* **Document section**
— BEGIN —
With Wisconsin’s state budget passed and signed into law, with the unlikeliness of any veto override, the last Sheboygan County Legislative breakfast took place on Monday, July 8, 2013. These monthly meetings, with area legislators and Sheboygan County supervisors and department heads, began way back in the 1960’s taking place through much of the legislative period and all of the state budget process. Started by such former leaders as Senator Ernie Keppler, Representative Carl Otte and others, has proven a valuable economic and policy tool for both area state legislators and Sheboygan County officials.

At the breakfast meeting, positive comments were given to local legislators for their efforts this session for making the budget friendlier to county government and for working with county department heads to insure new requirements on the state level were well thought out and included solid impute by the agencies affected. Along with the positive comments, there was also some tough questions raised at the meeting.

Adam Payne, Sheboygan County Administer, asked why the Wisconsin Legislative’s Joint Finance Committee pushed through so many policy items into the budget. He was especially concerned about an item the governor vetoed out of the budget that would have forced every county in the state to develop an expensive purchasing reporting system, an unfunded mandate, without providing funding or the flexibility to the counties to pay for it?

Representative Kestell, at the very start of the meeting, said he favored many things in this budget, but was one of a few Republicans who voted against it. His main concern, as he has had over the years, was that there was just too many policy items added to the budget and he felt it was not good public policy.

Fay Uraynar, newly appointed county supervisor, questioned some legislative efforts that looked more like a “war on women” when other major programs, like prisons, seem financially out of control and taking important funding away from other programs.
— END —
* **Data**
— BEGIN —
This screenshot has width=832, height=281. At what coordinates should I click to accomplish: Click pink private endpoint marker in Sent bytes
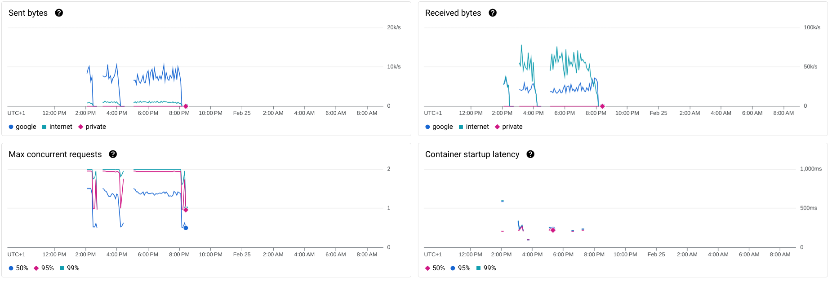point(186,106)
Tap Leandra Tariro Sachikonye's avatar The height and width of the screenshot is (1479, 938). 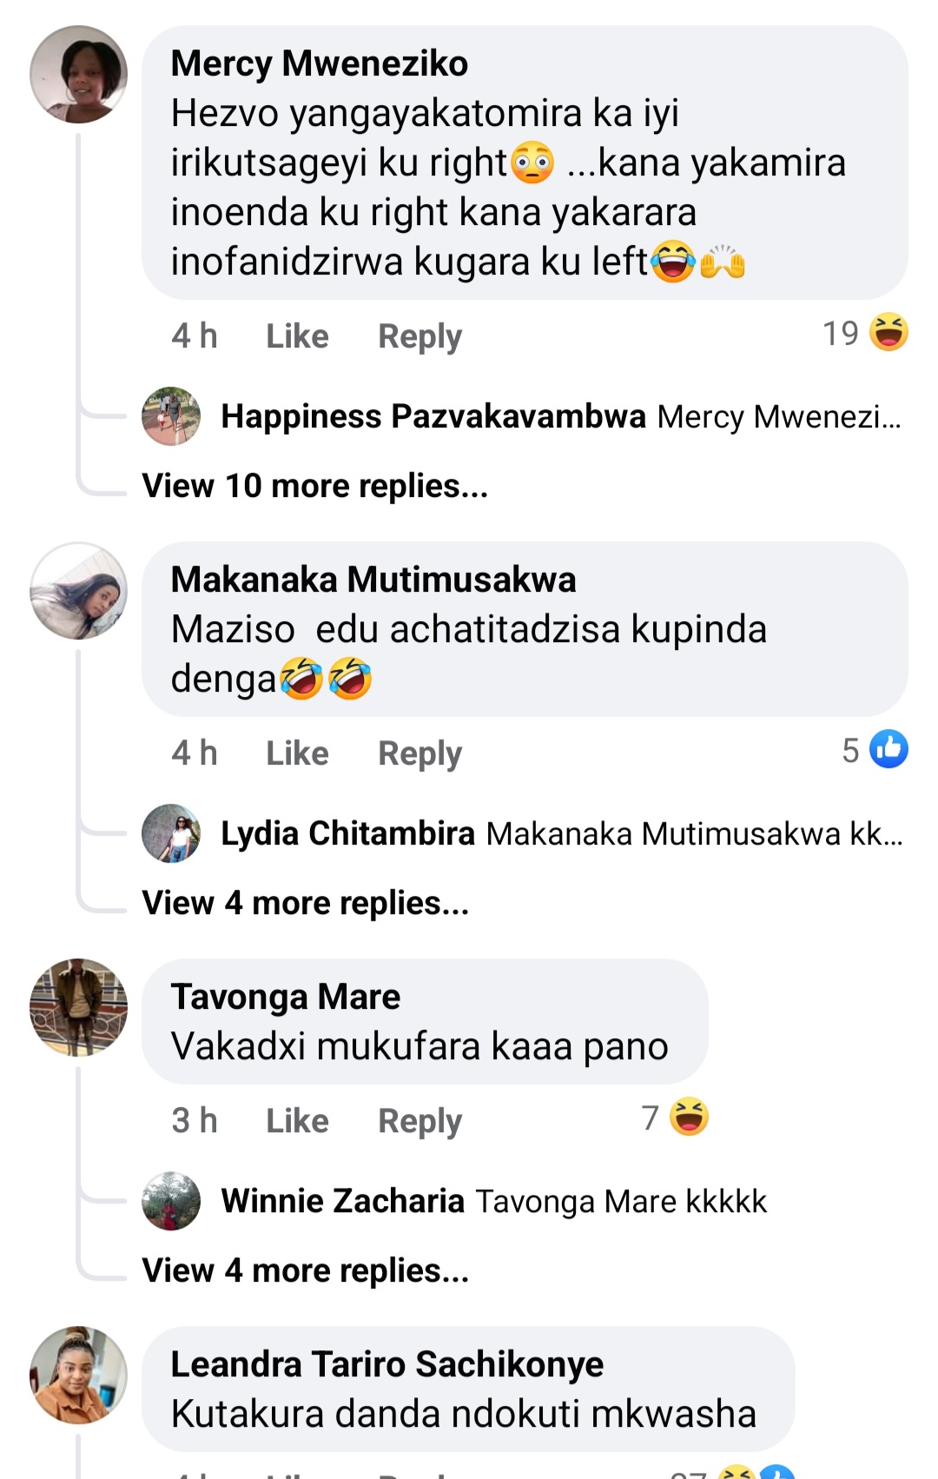point(78,1375)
— END —
* **Tasks to perform**
A. Print the passage of the Sheboygan County breakfast article from "Representative Kestell, at" to "from other programs.".
B. In the Sheboygan County breakfast article, on what date did the last legislative breakfast take place?
C. Finish out the next part of the Sheboygan County breakfast article.

* **Responses for each task**
A.
Representative Kestell, at the very start of the meeting, said he favored many things in this budget, but was one of a few Republicans who voted against it. His main concern, as he has had over the years, was that there was just too many policy items added to the budget and he felt it was not good public policy.

Fay Uraynar, newly appointed county supervisor, questioned some legislative efforts that looked more like a “war on women” when other major programs, like prisons, seem financially out of control and taking important funding away from other programs.

B. Monday, July 8, 2013

C.
Sheboygan County Veteran’s Service Officer, Charlene Cobb, added her concerns about the prison/jail system. She told of a Sheboygan County veteran who was in jail for being behind on child support in another county but she was unable to get him out to a job so he could start paying his child support. She was informed it was because of some state regulations which she said was frustrating; costly to local government and costly to the family needing the child support.

This county supervisor reminded both county and state officials at the meeting that Wisconsin and Minnesota both had about 6,200 in their prison system back in about 1990. That it was a time when a whole range of “get tough on crime” bills were being passed; like “three strikes and your out” and others. Minnesota decided to work on options for its non-violent criminals, while Wisconsin went on a prison building boom to house an increasing prison population.

Looking at the research, both Minnesota and Wisconsin have similar populations. Minnesota’s prison population has grown to 9,998, while Wisconsin’s total has grown to over 23,000. Reviewing a University of Marquette Law School study, they list the cost of keeping in inmate at about $32,000/year each for Minnesota and Wisconsin at $31,500. One needs to do the math, as supervisor Uraynar suggested, to understand why prisons are hurting other Wisconsin programs.